Luckily I have enough energy drink!

These recordings are well worth listening to.

To translate from the crazy moonspeak both engaged in and implicitly assumed: there's this multiplayer game called World of Warcraft. It's your standard computer rpg model--you have characters that you gain levels with, getting little numbers representing power to climb upwards by killing everything in sight and taking their stuff to use if it's better than the stuff you've already taken, or sell in order to buy new powers, etc. Like all crpgs, you can only level so far, eventually you hit a level cap.

World addresses this by shifting the game's gears to a different kind of leveling-up, namely, the pursuit of more and more uber equipment; the process of getting said uber equipment moves from the solo-to-small-group adventuring (i.e., murdering and thieving) to what's called "raids", which are parties of twenty-to-forty people. Raid content takes those kinds of numbers in order to bring enough firepower and general character oomph to bear to best the challenges. Each character class generally has their own task to do in such things, and crisis points in the dungeons take some coordination to get through, lest a "wipe" result--namely, every last one of the characters getting killed. The coordination needed is apparently high enough on the upper-end stuff that it doesn't take much for a wipe to happen here and there.

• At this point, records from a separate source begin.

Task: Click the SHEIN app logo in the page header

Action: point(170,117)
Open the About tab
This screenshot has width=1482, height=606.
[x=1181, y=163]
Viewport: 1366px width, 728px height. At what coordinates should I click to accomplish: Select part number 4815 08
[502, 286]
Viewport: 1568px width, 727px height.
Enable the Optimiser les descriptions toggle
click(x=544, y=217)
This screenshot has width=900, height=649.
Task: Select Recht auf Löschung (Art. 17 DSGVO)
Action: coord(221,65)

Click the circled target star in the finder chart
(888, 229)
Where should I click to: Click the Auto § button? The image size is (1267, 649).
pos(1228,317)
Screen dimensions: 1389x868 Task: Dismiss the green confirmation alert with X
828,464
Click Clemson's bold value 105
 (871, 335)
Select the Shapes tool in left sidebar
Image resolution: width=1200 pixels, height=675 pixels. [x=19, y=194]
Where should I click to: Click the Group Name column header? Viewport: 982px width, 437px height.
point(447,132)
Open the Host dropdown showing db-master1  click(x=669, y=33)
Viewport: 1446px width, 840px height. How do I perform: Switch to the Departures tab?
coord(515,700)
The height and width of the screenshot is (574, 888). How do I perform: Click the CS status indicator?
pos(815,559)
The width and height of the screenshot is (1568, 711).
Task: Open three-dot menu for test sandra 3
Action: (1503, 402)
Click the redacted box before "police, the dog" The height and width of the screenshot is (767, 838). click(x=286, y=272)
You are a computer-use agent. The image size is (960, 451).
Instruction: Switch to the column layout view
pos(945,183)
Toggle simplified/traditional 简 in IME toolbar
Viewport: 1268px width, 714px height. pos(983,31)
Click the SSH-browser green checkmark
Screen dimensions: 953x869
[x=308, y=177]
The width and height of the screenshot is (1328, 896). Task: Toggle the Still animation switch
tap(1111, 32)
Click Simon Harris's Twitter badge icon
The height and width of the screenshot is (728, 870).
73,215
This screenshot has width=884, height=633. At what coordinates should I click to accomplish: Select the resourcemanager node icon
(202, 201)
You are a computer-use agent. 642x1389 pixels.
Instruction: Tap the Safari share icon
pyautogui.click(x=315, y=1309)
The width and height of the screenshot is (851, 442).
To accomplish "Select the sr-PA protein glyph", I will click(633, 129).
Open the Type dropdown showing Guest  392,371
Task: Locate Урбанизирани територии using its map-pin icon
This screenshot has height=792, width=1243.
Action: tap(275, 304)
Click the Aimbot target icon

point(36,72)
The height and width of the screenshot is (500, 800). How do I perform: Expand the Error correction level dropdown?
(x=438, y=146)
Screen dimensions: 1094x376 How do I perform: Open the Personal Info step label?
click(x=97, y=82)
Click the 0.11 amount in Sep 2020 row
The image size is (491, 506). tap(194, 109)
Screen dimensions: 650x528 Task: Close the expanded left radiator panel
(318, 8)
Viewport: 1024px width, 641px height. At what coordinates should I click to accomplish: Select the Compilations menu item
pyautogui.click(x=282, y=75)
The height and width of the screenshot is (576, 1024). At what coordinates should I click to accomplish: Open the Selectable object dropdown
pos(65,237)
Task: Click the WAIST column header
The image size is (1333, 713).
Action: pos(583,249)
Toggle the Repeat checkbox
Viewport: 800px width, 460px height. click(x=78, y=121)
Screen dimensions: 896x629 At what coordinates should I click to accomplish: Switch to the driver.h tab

MMOs live and die by player retention, and WoW is living very well. Part of their retention design for all the folks at level cap is that getting those more and more uber raid items involves running lots of raids--item drops are probabilistic rather than guaranteed. And any item that may drop may have quite a few people within the group who would really like it. Guilds--organizations of players that group up together and help each other out--often use a system called "dkp" to fairly distribute loot; it's based on some arcane factors involving numbers of raids attended and phases of the moon combined with astrological houses for all I know. (While I do play World of Warcraft, I've never actually raided. It's one of those things I think I'd like to give a shot at some point, but expect to get bored with very quickly and then quit. I'm not the kind of person that MMO retention designs are really targetted at--they're targetted at people who don't quit even when they're bored.) But the more DKP someone may have, the better shot they have at getting one of those pieces of nice gear is the upshot.

To maintain a level of coordination, groups that raid usually set up a teamspeak or similar server that allows voice chat while the game's running, and the raid leader acts as officer to keep people on task and working well.

And THAT is where that link way up there ties into.

"Luckily I have enough energy drink to keep me very fucking hyperactive and screaming at your lazy fucking asses for fucking it up!"

posted by Gar @ 3:20 PM
 

Another short observation

Tissue engineering is very neat. In coming years, I expect it to get even neater. Give it a few decades, and I fully expect it to blow my freaking mind--and then print me a new one.

posted by Gar @ 2:48 PM

April 12, 2006

 

Covert Operatives

Yeah, pretty much. Covert Operatives.